Hi all! I’m working on a plug-in project that requires access to the GetModuleFileName() function,(included in <windows.h>) in the user code section of AppConfig.h
This section:
//==============================================================================
// [BEGIN_USER_CODE_SECTION]
// (You can add your own code in this section, and the Projucer will not overwrite it)
#include <windows.h>
// [END_USER_CODE_SECTION]
I need to access the VST3’s executable location in the user code section before “JucePluginDefines.h” is included. Of course adding #include <windows.h> here causes issues with linking. Is there any way to achieve this functionality? Or possibly a way of customizing the way my AppConfig.h and JuceHeader.h files work to achieve it?
Hi all! I’m working on a plug-in project that requires access to the GetModuleFileName() function,(included in <windows.h>) in the user code section of AppConfig.h
Why? This sounds like you’re doing something quite strange - use juce::File::getSpecialLocation(currentExecutableFile)reference here.
You should almost never add logic like this to a header file, it belongs in a constructor/initialization method.
Of course. It is quite a strange use case, not something I would usually do. For the specific project, I need access to the location of the executable here. It’s quite difficult to explain without sharing information about the project that I am not at liberty to share.
I was able to get things working on the Mac side with #include <CoreFoundation/CoreFoundation.h>, now trying to port that behavior to Windows.
It’s quite trivial to do this using the File APIs provided in JUCE, it’s just very strange you need to do this in a header file. Putting code before a known entry point is a very fragile design that is difficult to debug and test.
Create a global include file… I normally name it StandardIncludes.h – instead of including JuceHeader.h include this StandardIncludes.h before anything else in all your implementation files.
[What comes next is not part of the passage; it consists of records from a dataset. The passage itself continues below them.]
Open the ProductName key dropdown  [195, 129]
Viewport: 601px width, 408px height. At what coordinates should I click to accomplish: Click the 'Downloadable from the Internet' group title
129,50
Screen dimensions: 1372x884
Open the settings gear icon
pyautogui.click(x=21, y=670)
In StandardIncludes.h you can have control of the order of includes before the Juce header is included…
#pragma once
#ifdef __APPLE__
#include <MacTypes.h> // Added for XCode 11.x to avoid ambiguity compiler errors
#include <pthread.h>
#include <sys/time.h>
#else
#define NOGDI
#include <windows.h>
#endif
#include "../JuceLibraryCode/JuceHeader.h"
:
Rail,
I will need declare some #defines before #include "JucePluginDefines.h" to prevent JucePluginDefines.h from overwriting them. Where do you include JucePluginDefines.h in your StandardIncludes.h method?
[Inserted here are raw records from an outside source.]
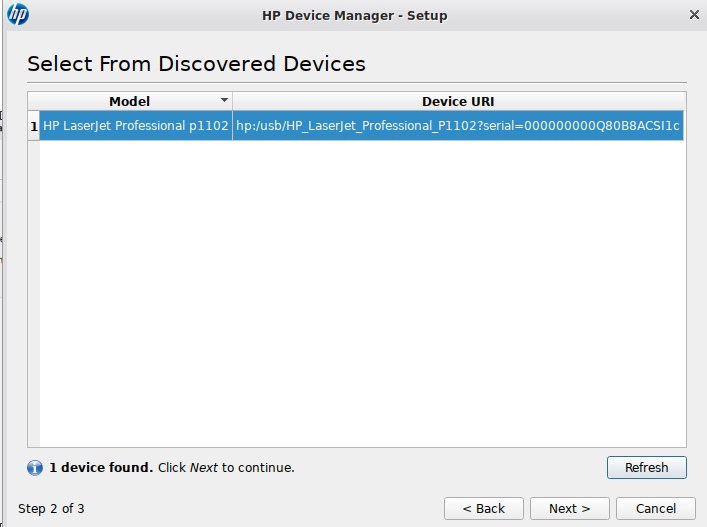Cancel the setup wizard
The image size is (707, 527).
(655, 508)
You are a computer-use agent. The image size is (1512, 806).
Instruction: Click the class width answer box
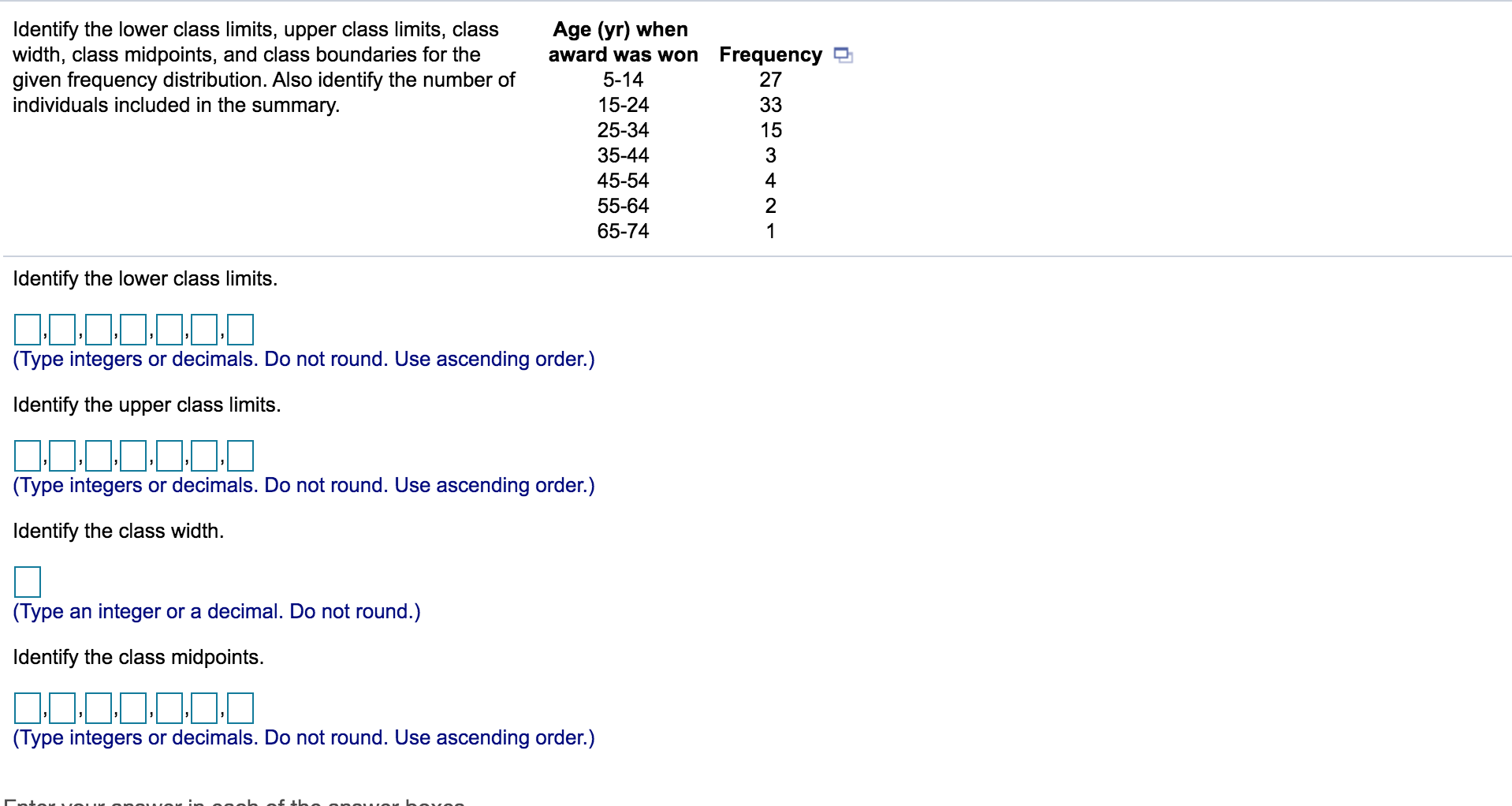point(28,584)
JucePluginDefines.h is included in AppConfig.h (if you have the option in ProJucer enabled to use the AppConfig header)… which will be included when you include the JuceHeader.h… so define them before including the JuceHeader
They are the specific #defines found in JucePluginDefines.h
My issue is that I need the current executable directory before making a few of these #defines and including <windows.h> before <JuceHeader.h> causes linking issues in Visual Studio.
Thanks again for your help, Rail!
I know, with inline functions I have been able to get around that on macOS. The whole thing is a bit hacky and obviously not ideal. Though it is the only solution I’ve found to solve the issue my client presented me with.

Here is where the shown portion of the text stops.